EXERCISE REQUIREMENTS:
Repeat verbatim, and only, the lines of the data below, beginning at the line that contains "[Link to Facebook] (788, 15)" and stopping after the line that contains "[Photo by Karina".

-------- SOURCE INFORMATION --------

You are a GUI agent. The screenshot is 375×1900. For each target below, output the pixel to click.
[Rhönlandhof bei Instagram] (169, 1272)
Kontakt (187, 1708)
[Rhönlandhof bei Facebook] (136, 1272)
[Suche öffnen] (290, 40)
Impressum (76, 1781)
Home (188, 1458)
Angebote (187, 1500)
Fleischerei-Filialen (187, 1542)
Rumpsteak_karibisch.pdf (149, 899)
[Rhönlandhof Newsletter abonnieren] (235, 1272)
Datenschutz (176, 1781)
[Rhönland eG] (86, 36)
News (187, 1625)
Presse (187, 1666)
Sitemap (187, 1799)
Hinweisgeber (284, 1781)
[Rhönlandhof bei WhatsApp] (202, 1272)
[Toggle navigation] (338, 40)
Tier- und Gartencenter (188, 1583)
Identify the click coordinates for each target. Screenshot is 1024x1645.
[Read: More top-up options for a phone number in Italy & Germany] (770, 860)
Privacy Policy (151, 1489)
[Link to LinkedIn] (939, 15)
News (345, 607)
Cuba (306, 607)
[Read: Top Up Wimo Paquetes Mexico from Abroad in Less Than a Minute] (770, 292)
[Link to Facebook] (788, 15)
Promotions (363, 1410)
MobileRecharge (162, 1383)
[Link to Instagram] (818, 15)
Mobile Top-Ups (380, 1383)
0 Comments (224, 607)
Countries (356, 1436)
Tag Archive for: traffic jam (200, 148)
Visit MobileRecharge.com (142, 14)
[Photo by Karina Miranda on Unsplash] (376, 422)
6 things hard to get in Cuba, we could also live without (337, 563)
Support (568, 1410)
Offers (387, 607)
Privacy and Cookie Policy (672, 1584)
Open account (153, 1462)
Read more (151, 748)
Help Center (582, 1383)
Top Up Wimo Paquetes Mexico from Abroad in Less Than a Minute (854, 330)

--------

REPLY TO THE TASK:
[Link to Facebook] (788, 15)
Promotions (363, 1410)
MobileRecharge (162, 1383)
[Link to Instagram] (818, 15)
Mobile Top-Ups (380, 1383)
0 Comments (224, 607)
Countries (356, 1436)
Tag Archive for: traffic jam (200, 148)
Visit MobileRecharge.com (142, 14)
[Photo by Karina Miranda on Unsplash] (376, 422)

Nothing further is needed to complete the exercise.